“leaping with salmon for old emotions” (Duane Niatum)

ghost fish

The rain over the past few days has me remembering last November when the weather system known as an atmospheric river caused such damage and chaos in the province. I’d listen to the news and when it seemed that things couldn’t get worse, they got worse. Whole rivers were rerouted. Portions of Highway 8 and surrounding ranches, pastures, hillsides, collapsed into the Nicola River. If you’ve read Blue Portugal and Other Essays, you might remember the section of “How Rivers Break Away and Meet Again” about that length of Highway 8 in my family’s history of beloved places, written a few years before last fall, but somehow part of the ongoing story of rivers and what they mean to us over time. In November last year I’d begun to think about a quilt using red strips and blue ones, inspired, at first, by my regular swims from October til May in our local pool. I began these swims because of a venous issue and for a time I swam reluctantly because a pool with straight lanes felt like anathema to me.

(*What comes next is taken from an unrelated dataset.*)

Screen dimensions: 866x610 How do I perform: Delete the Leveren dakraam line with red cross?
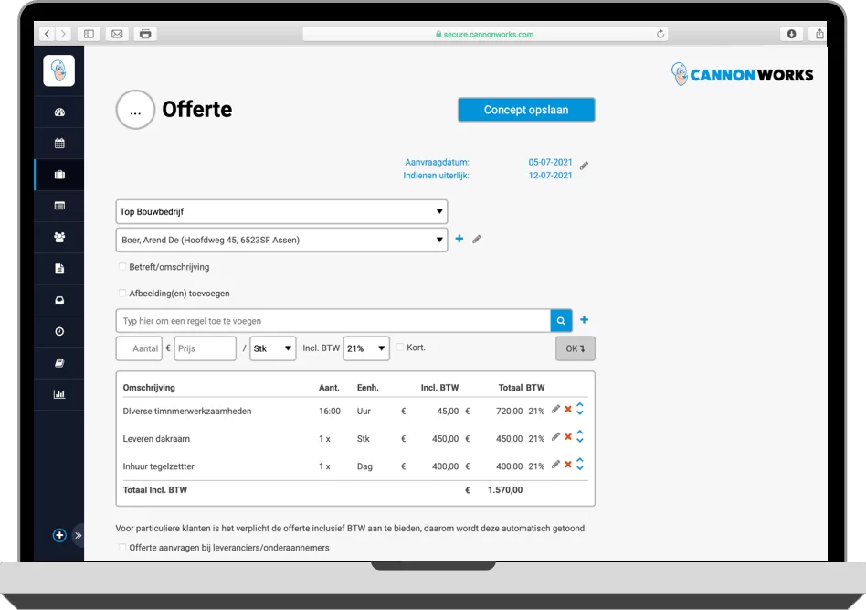[x=567, y=437]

The idea of wearing a bathing suit in a bright public place: yikes. I was wrong though. No one is looking at a woman in her 60s in a black bathing suit. I should have known I’d become invisible. So I find my lane, swim, and it’s made all the difference. I wanted to think about that as I stitched. But then the news turned my attention to raging rivers and ranches washed away, highways collapsing, bridges tumbled into water. The top of the quilt was still a composition of lines, red ones, blue Japanese cottons, but I found a length of soft cotton, something I’d put into the dye vat after it was almost worn out, so the resulting blue is quiet, but I’d forgotten I’d batiked salmon on the surface, forgotten until I spread out the cotton to see if I had enough for a quilt back. I did, and I thought how appropriate those ghostly fish were, considering how many newly-laid salmon eggs were being washed away in those river systems.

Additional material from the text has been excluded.